Pemaksimalan unit transportasi ini bertujuan untuk membentuk kebiasaan bagi masyarakat dalam memprioritaskan penggunaan transportasi umum dalam rangka mengurangi tingkat polusi dan kemacetan. Luqman menyatakan per harinya di Stasiun Malang terdapat 12 jadwal keberangkatan kereta api jarak jauh ke berbagai daerah dengan total penumpang lebih dari tiga ribu orang.
"Bus TransJatim ini juga melayani penumpang di Stasiun Malang sisi barat, yang biasa digunakan naik dan turun pelanggan kereta api lokal Commuterline," ujar dia. Pihaknya pun memastikan akan terus memperkuat kolaborasi dengan seluruh operator transportasi darat membentuk layanan transportasi publik terintegrasi dan berkelanjutan. "Dengan hadirnya TransJatim di Stasiun Malang ini, diharapkan pengalaman perjalanan pelanggan menjadi semakin mudah, menyenangkan, dan ramah lingkungan," ucapnya.

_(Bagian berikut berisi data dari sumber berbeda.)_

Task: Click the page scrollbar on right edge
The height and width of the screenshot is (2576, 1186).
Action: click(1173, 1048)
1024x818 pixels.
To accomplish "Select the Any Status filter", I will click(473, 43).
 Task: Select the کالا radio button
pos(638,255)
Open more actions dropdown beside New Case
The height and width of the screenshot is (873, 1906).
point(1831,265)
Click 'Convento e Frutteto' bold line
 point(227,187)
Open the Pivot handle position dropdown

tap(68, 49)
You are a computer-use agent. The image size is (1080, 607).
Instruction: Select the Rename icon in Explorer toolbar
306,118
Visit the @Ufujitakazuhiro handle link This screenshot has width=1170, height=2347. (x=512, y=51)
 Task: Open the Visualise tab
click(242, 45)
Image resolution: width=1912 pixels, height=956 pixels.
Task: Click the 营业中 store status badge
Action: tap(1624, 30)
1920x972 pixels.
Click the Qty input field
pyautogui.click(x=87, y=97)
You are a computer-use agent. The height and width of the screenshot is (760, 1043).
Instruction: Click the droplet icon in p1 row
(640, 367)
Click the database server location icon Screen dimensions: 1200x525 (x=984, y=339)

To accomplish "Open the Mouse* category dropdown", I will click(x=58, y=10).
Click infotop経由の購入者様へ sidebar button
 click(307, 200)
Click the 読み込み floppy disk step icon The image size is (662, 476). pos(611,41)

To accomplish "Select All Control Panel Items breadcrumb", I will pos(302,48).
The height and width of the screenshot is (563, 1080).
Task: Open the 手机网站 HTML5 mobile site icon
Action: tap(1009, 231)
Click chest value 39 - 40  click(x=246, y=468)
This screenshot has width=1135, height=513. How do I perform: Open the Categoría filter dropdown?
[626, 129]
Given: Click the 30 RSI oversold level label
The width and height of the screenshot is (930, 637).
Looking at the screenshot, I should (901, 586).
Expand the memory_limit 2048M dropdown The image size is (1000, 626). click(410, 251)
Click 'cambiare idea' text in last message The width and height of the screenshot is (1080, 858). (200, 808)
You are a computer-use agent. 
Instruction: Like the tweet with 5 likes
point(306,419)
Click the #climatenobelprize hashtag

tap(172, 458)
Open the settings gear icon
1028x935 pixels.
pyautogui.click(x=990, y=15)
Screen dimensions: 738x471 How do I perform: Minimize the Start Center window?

Perkuat Sinergi Sambut Wisatawan
Sementara itu, Pemerintah Kota (Pemkot) Malang, Jawa Timur, memperkuat sinergi dan kolaborasi dengan sejumlah pihak terkait dalam upaya meningkatkan angka kunjungan wisata, khususnya saat momen Natal 2025 dan Tahun Baru 2026. Kepala Dinas Kepemudaan Olahraga dan Pariwisata (Disporapar) Kota Malang Baihaqi di Kota Malang, Minggu, mengatakan upaya yang dilakukan bersama lintas organisasi perangkat daerah (OPD), di antaranya memastikan kesiapan infrastruktur jalan dan memetakan titik rawan macet di jalur menuju destinasi wisata.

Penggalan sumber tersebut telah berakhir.